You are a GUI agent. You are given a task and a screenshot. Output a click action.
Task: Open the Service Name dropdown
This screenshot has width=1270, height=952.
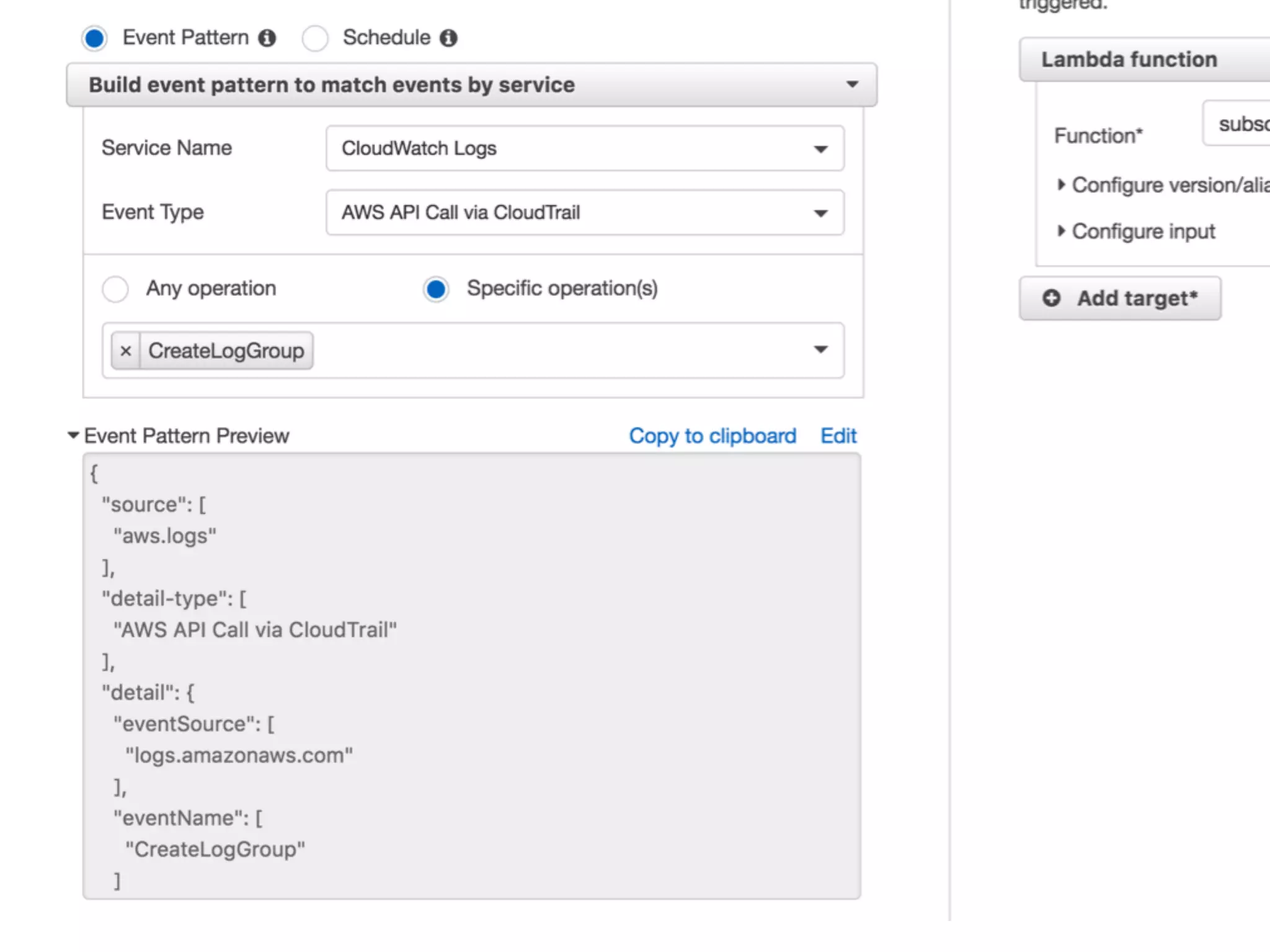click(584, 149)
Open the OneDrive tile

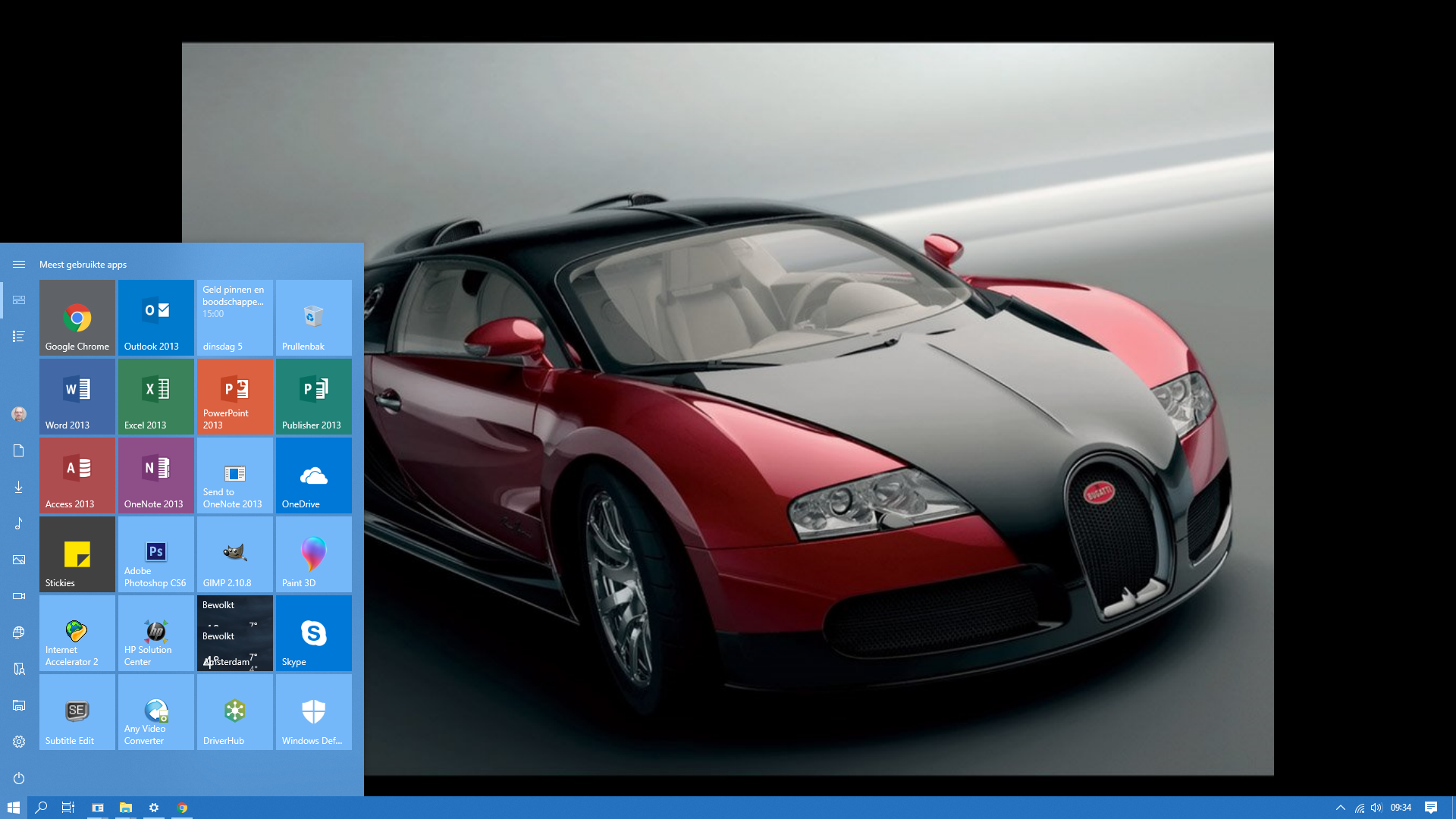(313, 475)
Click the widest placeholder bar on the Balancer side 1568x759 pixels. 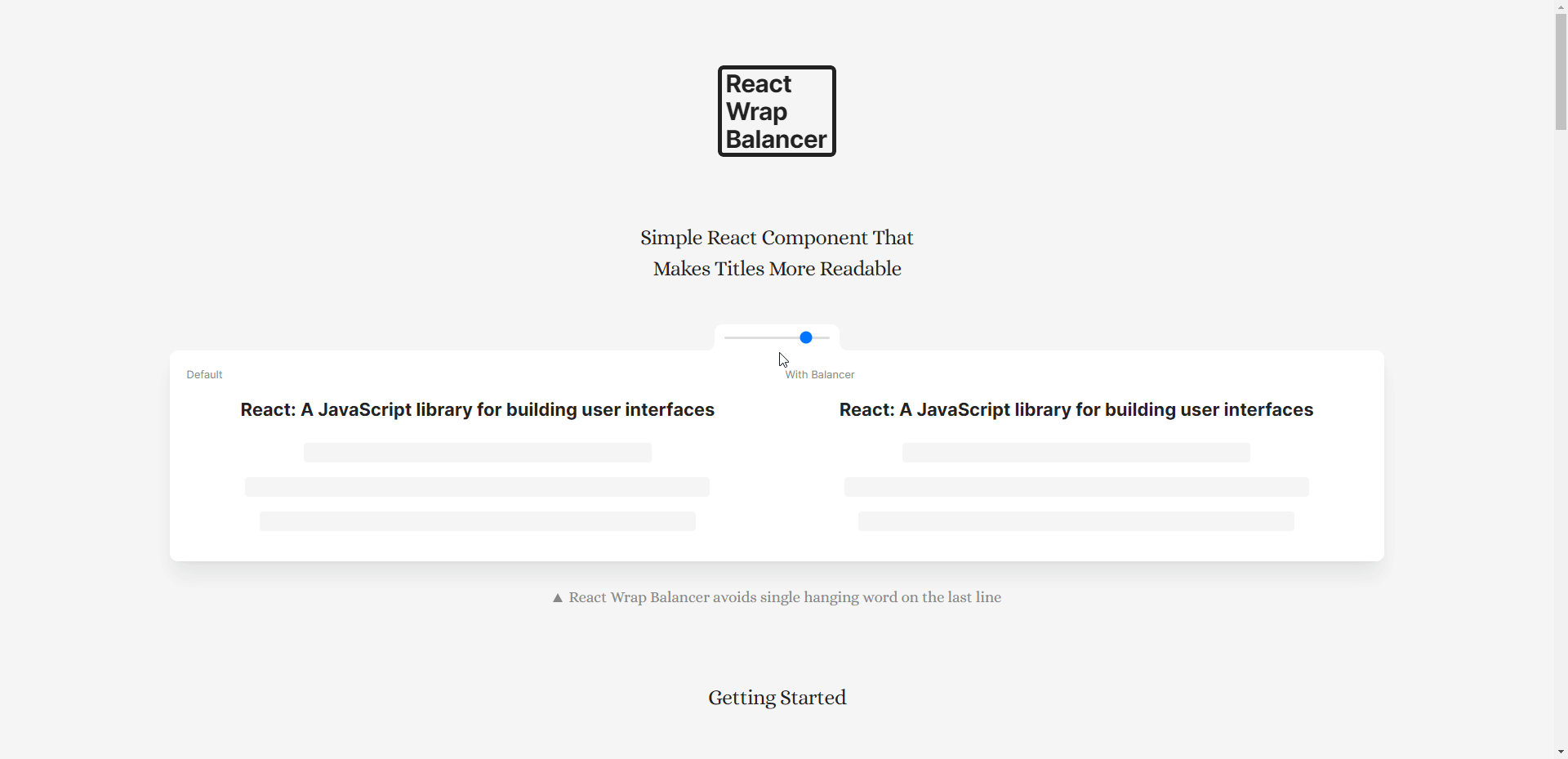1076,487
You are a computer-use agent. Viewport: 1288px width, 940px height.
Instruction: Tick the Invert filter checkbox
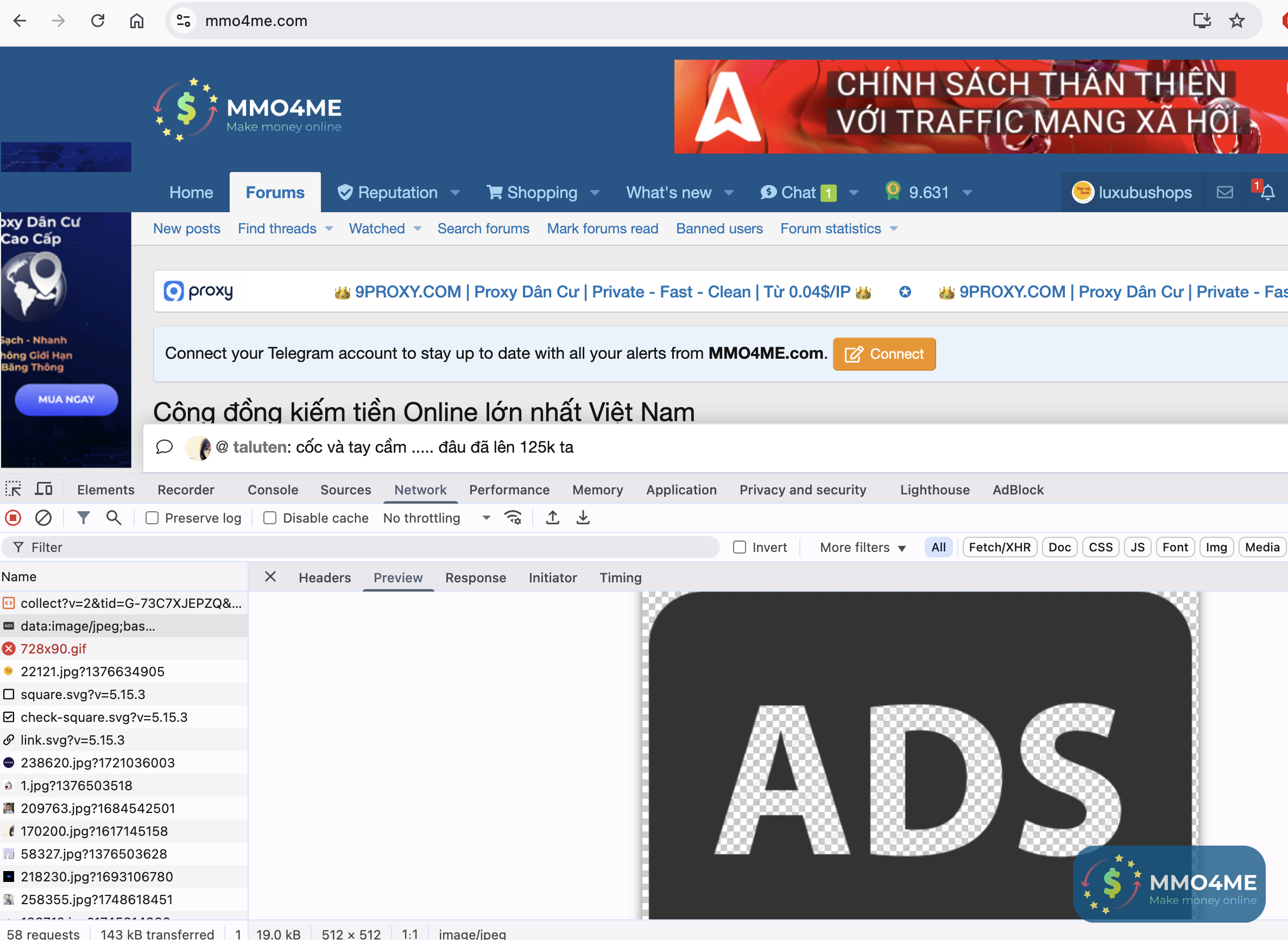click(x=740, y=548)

^^^^^^^^

Where a line above holds the string "agent", copy that line.

You are a GUI agent. You are given a task and a screenshot. Output a click action.
You are a computer-use agent. Viewport: 1288px width, 940px height.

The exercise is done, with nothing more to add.